By FLORO M.
MERCEN
MANILA,
Philippines — Patriotism, nationalism, love of country are abstract
values that are taught in grade school but seem to elude most of us
in the course of our lives. These values are most noticeable in our
heroes such as Jose Rizal, Andres Bonifacio, Apolinario Mabini, Claro
M. Recto, Benigno Aquino Jr., to name a few.
These ideals
are timeless. They are inculcated at an early age as a means to unify
a country and make its citizens feel as one so that in times of war,
hostilities, or when the country is threatened by outside forces, the
people would be rallied to support their motherland even at the cost
of their lives.
These
personification of selfless abnegation, as shown by our heroes, comes
to mind due to the current state of affairs, where we seem to be
threatened with outside forces as in the case of the conflict arising
out of the South China Sea, which we now call the West Philippine
Sea.
Of course, war
would be farthest in the minds of our leaders, small as we are
compared to our perceived enemies.
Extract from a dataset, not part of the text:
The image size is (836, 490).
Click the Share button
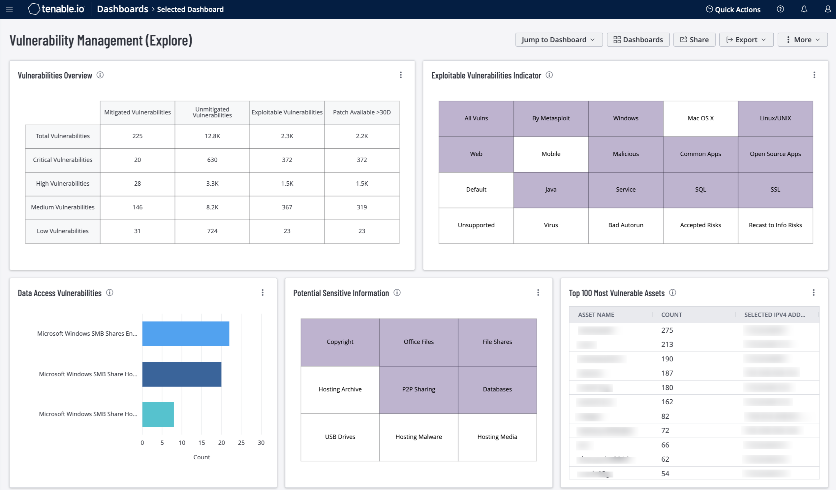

However, it is in times like this
that the people should be conscious about their country and how to
turn these abstracts ideals into something more tangible and
concrete.
Lest I be
accused of jingoism, I choose a citizen of Japan to show the
universality of the standards I mentioned, and the one that
immediately comes to mind is the example of Hiroo Onoda, the Japanese
soldier who refused to surrender 29 years after WWII ended.
In my book, he
is The Last Samurai.
Onoda, for
those who are not aware, had enlisted in the Imperial Japanese Army
at the age of 20, receiving training in intelligence and guerrilla
warfare.
In December,
1944, he and a small group of elite soldiers were sent to Lubang
Island, at the tip of Mindoro. Their mission was to destroy the
island’s little airstrip and port facilities. They were prohibited,
under any circumstances, from surrendering, or committing suicide.
The division
commander ordered: “You are absolutely forbidden to die by your own
hand. It may take three years, it may take five, but whatever
happens, we'll come back for you. Until then, so long as you have one
soldier, you are to continue to lead him. You may have to live on
coconuts. If that's the case, live on coconuts! Under no
circumstances are you [to] give up your life voluntarily.”
Onoda took
these words literally and seriously, more than the division commander
could ever imagine.
Of coconuts,
Lubang has plenty. And wild animals too, along with those
domesticated by the few inhabitants. Only 16 miles long and six miles
wide, the island is covered with dense forest and Onoda, accompanied
by three other Japanese soldiers, remained in hiding.
It
is a wonder that the four soldiers did not die of malaria. Long
before the war, Mindoro and Palawan had been mosquito-infested places
and few dared to settle here for fear of dying from malaria.
When
Onoda was dropped in Lubang, he was accompanied by three other
soldiers – Private Yuichi Akatsu, Corporal Shoichi Shimada, and
Private First Class Kinshichi Kozuka.
They
carried out guerrilla activities and in the course of their
operations, killed some 30 Filipino islanders and engaged the local
police in several shootouts.
The
United States and Philippine Commonwealth forces took the island when
they landed on February 28, 1945. Within a short time of the landing,
Onoda who had been promoted to lieutenant, ordered his men to take to
the hills.
In
October, 1945, the men stumbled across a leaflet that read: “The
war ended on August 15. Come down from the mountains.”
Believing
it was Allied propaganda, Onoda refused to leave his mountain
redoubt. Couple of months later, the men found a second leaflet
that had been dropped from the air. It was a surrender order issued
by General Tomoyuki Yamashita, commander of the Fourteenth Army.
Once
again, Onoda and his men did not believe it to be genuine and vowed
to continue Japanese resistance.
Four
long years passed, the small band continue to survive in the forest
of Lubang, although, one of the four – Yuichi Akatsu – soon
called it quits. He abandoned his comrades, surrendered to the
Filipino army, and returned to Japan. He informed the army that
three of his comrades still believed the war to be ongoing.
Two
more years elapsed before family photographs and letters were again
airdropped into the forest of Lubang. Onoda found the parcels but
still believed it was part of an elaborate trick. The remaining band
was determined to continue fighting until the bitter end.
They
had little equipment and almost no provisions: We can assume they
survived on wild animals, coconuts, and bananas and occasionally
killing a cow.
Years
turn to decades and the Japanese soldiers felt the ravages of age.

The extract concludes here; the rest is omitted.